Most people with hypertension have no obvious underlying cause except the usual risk factors such as age, family history, smoking, stressful lifestyle, drinking too much alcohol or being overweight, for example. In these cases, high blood pressure is usually described as ‘essential’ hypertension. Secondary hypertension is diagnosed when there is a recognised underlying cause of high blood pressure, so that the high blood pressure is secondary to another medical condition such as kidney disease, hormone imbalances or the side effects of medication.
What is secondary hypertension?
One in ten people with hypertension have a recognised, underlying cause and are then said to have secondary hypertension. Signs that hypertension may be secondary include:
- a sudden onset
- a very high blood pressure (for example 180/120 mmHg or higher)
- high blood pressure that is resistant to usual drug treatments
- high blood pressure in someone who is relatively young (less than 30 years or even a teenager), who is not significantly overweight or who has no family history of high blood pressure.
The normal blood and urine screening tests that are requested before starting you on medication will help to identify whether or not your hypertension could be secondary to another health problem.
Secondary hypertension due to kidney disease
The most common cause of secondary hypertension is kidney disease, which accounts for eight out of ten cases. High blood pressure can also lead to kidney disease, however, and it is sometimes difficult to know which condition came first.

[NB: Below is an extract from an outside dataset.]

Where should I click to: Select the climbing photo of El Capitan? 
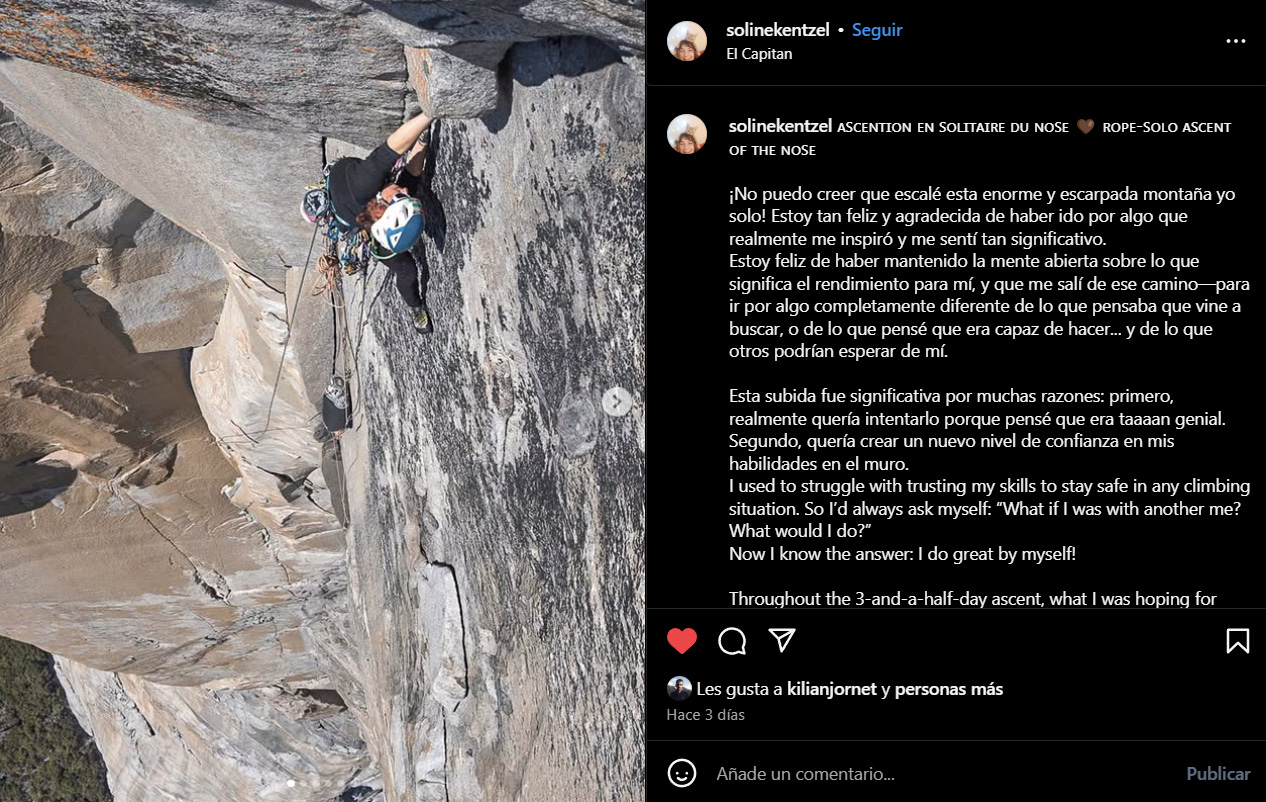tap(322, 401)
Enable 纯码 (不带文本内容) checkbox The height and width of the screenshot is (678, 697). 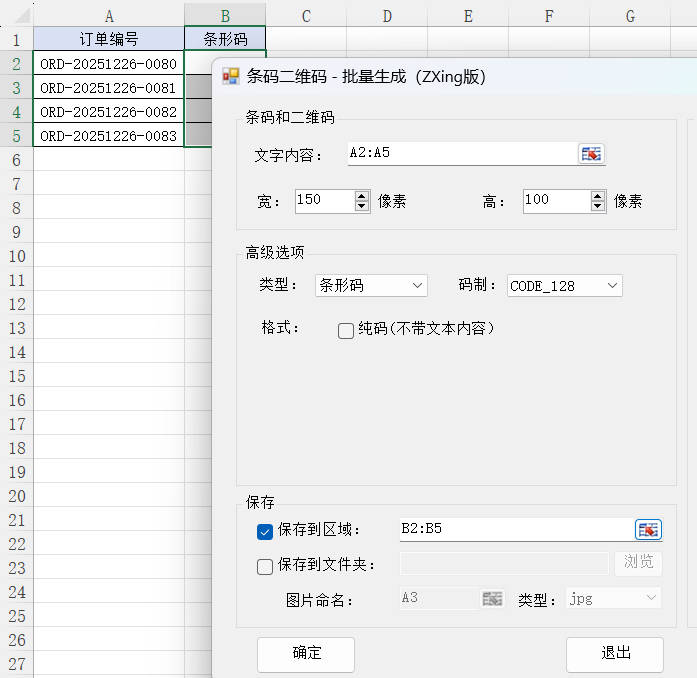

When high blood pressure is the cause of kidney disease, it’s usually because uncontrolled essential hypertension hastens hardening and furring up of the renal arteries which supply blood to the kidneys, and damages small blood vessels within the kidneys (and other organs). This reduces blood supply to the kidneys is reduced and they may start to shrink. At the same time, poor blood supply to the kidney filtering units (nephrons) means less urine is produced and kidney function progressively deteriorates as fluid builds up in the circulation. This vicious cycle leads to increasing hypertension and kidney damage.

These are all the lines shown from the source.